赤いテロワールを持つ愛知が赤ワインの街で国際交流 ! ボルドー発、東海発酵食文化研究会主催のシンポジウム大成功レポート !

2015年夏、エクスポ・ミラノ博で国際食文化交流イベントを催した東海発酵文化研究会が、今回はフランス「赤ワインの街」ボルドーで同様のイベントを2016年11月5日にメルキュール・シャトー・シャルトロン・ホテルで開催、大好評を博した。

《ワイン、酒、和食の”旨味”シンポジウムと手巻き寿司ワークショップ》と題されたイベントに当日集まってきた100人以上の来場者は、ウェルカムドリンクの冷製抹茶を味わったあとに着席。開会挨拶の後、愛知県で生産される寿司に欠かせない酢や伝統的な豆味噌、日本酒などさまざまな発酵食品は日本の伝統食文化だというドキュメンタリー映像、「Sushi のふるさと・愛知」を視聴した。

続いて名城大学教授、加藤 雅士氏による「日本・愛知の発酵食の魅力~日本酒とワインの対比」というテーマの基調講演が始まった。加藤教授は、“味噌、醤油、みりん、酢、酒の5つが和食に必須な発酵調味料。ワインも同じく発酵が必要な飲料だが、日本の発酵食品の場合は、糖をアルコールにする酵母だけでなく、でんぷんを糖にする麹菌が必要。麹菌はヒト遺伝子の半分ほどの遺伝子を持つ、発酵や醸造に最適な微生物である”と説明され、すばらしい自然の力が日本の伝統食品を支えていることを伝えた。

この後、会場後部に設けられたコーナーで、動画や講演に登場した食品を試飲する時間が設けられており、来場者はフランスでも知名度がうなぎ上りの酒を含め、みりん、甘酒など、数種類の発酵食品の味覚体験ができた。

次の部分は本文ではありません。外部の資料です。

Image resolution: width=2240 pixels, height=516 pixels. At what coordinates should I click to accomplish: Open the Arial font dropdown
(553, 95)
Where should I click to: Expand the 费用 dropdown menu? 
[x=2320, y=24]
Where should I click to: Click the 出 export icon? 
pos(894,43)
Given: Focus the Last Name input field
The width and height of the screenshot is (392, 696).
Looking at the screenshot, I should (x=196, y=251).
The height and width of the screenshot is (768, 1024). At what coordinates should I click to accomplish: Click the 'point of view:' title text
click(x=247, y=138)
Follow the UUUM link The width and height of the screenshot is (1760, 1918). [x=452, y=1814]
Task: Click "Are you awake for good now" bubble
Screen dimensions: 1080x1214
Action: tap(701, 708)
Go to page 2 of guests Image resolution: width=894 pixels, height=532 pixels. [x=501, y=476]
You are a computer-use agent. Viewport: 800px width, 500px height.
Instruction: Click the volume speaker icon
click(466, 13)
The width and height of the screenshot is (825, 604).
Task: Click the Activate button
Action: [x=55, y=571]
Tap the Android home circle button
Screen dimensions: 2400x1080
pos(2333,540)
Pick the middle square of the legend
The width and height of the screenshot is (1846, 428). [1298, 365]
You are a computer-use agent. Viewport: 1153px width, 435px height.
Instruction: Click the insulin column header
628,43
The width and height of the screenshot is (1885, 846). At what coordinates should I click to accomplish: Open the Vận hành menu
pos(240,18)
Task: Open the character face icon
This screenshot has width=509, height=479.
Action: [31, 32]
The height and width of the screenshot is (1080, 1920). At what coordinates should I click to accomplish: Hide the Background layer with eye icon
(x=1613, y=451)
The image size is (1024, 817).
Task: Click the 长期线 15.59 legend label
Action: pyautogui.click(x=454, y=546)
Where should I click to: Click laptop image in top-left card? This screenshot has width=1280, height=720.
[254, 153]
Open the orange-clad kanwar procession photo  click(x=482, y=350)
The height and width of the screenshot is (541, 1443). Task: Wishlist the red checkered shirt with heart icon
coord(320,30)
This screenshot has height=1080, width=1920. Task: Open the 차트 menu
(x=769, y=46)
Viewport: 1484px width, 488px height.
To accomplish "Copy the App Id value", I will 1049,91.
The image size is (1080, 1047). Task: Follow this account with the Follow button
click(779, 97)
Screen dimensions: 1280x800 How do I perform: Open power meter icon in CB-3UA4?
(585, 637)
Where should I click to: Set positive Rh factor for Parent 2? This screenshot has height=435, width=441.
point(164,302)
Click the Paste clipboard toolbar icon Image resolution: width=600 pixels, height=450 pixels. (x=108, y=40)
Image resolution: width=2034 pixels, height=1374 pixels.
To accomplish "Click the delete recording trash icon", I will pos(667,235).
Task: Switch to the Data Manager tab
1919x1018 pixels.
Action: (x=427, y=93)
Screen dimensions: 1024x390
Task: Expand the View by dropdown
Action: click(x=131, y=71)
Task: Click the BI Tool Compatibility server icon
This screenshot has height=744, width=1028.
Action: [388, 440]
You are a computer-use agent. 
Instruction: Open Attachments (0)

そして、フランス人で唯一の”酒サムライ”の称号を持ち、大々的にフランスでの日本酒普及活動をしていらっしゃるシゥルヴァン・ユエ氏がコーディネイトするパネルディカッション、「日本・愛知×ボルドーの発酵食文化:日本酒・ワイン・和食の“旨味”」が始まった。まず、口火をきったのは株式会社株式会社萬乗醸造の伊藤 啓孝氏。自社の農地で米を生産し、ミシュラン3星シェフ、ギ・サヴォワも太鼓判を押した美味しさで大評判の“醸し人 九平次”など製造する傍ら、フランス、ブルゴーニュでワインも作り出したユニークなプロフェッショナルだ。それに対比させるべく、マイクはサンテミリオンワイン協同組合技術責任者、ベルトラン・ブルディル氏に渡された。700ヘクタールのテロワールが詰まった、サンテミリオン、サンテミリオングラン・クリュを中心に、一般的なワインから名門ブランド、プチ・シャトーまでを含む幅広いワインがどのように生産されているかを説明された。次に、「ネゴシアンから観たボルドーワインの魅力」というテーマで、大手ネゴシアン「SALIN」の日本向け輸出マネージャーをしていらっしゃる鴫原 薫氏がお話をされた。

休憩の後、三河の食文化を後世に伝えたいという思いを料理に託す【日本料理 一灯】の店主、長田 勇久氏が登場。ユネスコの無形世界遺産に登録された日本の食文化、「WASHOKU」を司る”UMAMI旨味”は、三種類。昆布だしから抽出されるグルタミン酸、鰹節から抽出されるイノシン酸、そして椎茸から抽出されるグアニル酸だ。長田氏の指示通り、来場者はそれぞれの出汁と旨味のハーモニーを舌で確認した後、全ての参加者による手巻き寿司作りワークショップが始まった。会場には日本文化に興味のあるフランス人や日仏カップルが多かったようだが、手巻き寿司ははじめて、という方が大勢いらっしゃっており、手のひらサイズの海苔に寿司米や具の乗せる時のコツと、巻き簀が無くても寿司を作れるレシピをプロに教えてもらい、楽しそうに自作の手巻き寿司を頬張っていた。

締めくくりはフランスらしく、スイーツの登場。名古屋文化短期大学 准教授でおられる山田 実加氏が作ったオリジナリティー溢れる二種のスイーツ、”味噌と赤ワインの焼き菓子”と”酒粕パルミエ”で、この国際交流イベントを締めくくった。